AE-D: the model based on Denoising Autoencoder [23] trained using the original training set (the records as depicted in Fig. 4(a)) and using the Dropout on input layer
IMPUTER: the Multiple Iterative Imputer (MICE) [33]
BASELINE: the baseline that substitutes the missing values with average of the signal computed on training set for that time step

Table 2 Configuration for the tested architectures with convolutional shared encoder

Full size table

Table 3 Configuration for the model based on Stacked Sparse Autoencoder

Full size table

5 Dataset

The datasets we have used for experiments are: REFIT [35] and the "Individual household electric power consumption Data Set" in the UCI Machine Learning Repository [36].

The first dataset includes cleaned electrical consumption data in Watts for 20 households at aggregate and appliance level, sampled each 8 second for the period from October 2013 to June 2015. We have focused on house 15 and the following appliances: Appliance2 (tumble dryer), Appliance3 (dishwasher), Appliance5 (computer site) and Appliance6 (television site).
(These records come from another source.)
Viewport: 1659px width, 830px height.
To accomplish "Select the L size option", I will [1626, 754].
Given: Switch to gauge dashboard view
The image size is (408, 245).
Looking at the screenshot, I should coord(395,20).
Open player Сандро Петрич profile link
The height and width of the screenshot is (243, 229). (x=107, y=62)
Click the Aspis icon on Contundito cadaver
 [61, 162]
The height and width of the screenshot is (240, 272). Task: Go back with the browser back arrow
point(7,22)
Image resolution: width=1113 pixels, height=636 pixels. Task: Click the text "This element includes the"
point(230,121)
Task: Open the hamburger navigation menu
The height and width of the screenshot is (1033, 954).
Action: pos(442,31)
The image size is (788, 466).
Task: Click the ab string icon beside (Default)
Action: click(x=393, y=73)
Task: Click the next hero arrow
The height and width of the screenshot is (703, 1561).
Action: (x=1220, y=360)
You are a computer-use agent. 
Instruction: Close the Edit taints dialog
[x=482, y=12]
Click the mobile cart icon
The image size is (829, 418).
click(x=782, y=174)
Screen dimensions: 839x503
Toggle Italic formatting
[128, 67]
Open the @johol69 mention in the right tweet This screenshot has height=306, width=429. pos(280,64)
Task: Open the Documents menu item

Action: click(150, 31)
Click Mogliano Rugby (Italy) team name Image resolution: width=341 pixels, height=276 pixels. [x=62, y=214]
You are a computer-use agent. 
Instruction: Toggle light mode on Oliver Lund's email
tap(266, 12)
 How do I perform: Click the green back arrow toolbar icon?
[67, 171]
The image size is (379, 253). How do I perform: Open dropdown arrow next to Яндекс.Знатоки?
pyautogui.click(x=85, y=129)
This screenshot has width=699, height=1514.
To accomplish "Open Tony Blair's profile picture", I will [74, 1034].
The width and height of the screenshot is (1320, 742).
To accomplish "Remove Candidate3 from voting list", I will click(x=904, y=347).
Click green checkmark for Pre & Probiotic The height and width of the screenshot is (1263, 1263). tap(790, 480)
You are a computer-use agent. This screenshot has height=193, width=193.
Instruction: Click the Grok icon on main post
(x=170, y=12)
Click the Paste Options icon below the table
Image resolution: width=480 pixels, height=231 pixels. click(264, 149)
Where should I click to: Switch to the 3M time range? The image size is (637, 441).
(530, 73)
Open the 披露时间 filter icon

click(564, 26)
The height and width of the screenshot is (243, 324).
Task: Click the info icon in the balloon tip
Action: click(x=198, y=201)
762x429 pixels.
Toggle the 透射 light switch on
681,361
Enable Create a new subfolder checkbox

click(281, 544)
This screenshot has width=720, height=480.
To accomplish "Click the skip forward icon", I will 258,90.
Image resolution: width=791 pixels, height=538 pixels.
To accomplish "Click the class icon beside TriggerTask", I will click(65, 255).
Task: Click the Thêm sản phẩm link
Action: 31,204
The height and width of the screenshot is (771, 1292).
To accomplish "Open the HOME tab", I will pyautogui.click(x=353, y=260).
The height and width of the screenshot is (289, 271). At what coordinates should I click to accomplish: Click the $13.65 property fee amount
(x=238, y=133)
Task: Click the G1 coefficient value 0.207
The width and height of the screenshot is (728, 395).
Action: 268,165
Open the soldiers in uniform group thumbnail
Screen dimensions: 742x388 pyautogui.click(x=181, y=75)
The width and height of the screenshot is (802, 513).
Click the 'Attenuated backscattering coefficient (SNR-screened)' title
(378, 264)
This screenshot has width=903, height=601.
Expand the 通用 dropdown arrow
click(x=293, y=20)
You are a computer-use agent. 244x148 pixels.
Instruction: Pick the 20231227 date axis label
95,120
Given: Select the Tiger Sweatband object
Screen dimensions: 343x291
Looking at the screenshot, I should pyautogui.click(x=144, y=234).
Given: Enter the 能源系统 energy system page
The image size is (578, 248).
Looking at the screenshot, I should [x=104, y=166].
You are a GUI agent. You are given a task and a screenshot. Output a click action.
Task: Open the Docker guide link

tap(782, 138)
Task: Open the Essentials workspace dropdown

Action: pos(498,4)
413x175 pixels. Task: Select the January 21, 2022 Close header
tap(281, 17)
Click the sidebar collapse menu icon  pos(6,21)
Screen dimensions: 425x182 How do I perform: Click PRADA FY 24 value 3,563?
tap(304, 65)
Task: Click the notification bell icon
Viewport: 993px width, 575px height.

The second dataset contains minute-wise power consumption measurements gathered from a house located in France between December 2006 and November 2010 (47 months) with 3 sub_meters:

sub_metering_1 related to the kitchen, containing mainly a dishwasher, an oven, and a microwave;
sub_metering_2 related to the laundry room, containing a washing-machine, a tumble-dryer, a refrigerator, and a light;
sub_metering_3 connected to electric water-heater and an air-conditioner.

The consumption of the house related to other rooms/appliances has been taken in account as difference between the global active power and the active power measured by three sub_meters,named sub_metering_4.

For both datasets we have resampled the original time series on hour basis using the average as aggregation method. Hence we have 4 sensors and each one contains 24 measurements for each day. From the complete dataset we have considered, for each month, $75 \%$ of data for training and the $25 \%$ for test. In this way the training set and test set contain information coming from all available months.

6 Model evaluation

For the i-th sensor, each signal $\textbf{x}_i$ has been normalized using standardization, that is subtracting the mean and dividing by the standard deviation computed on all signals $\textbf{x}_i$ in the training set.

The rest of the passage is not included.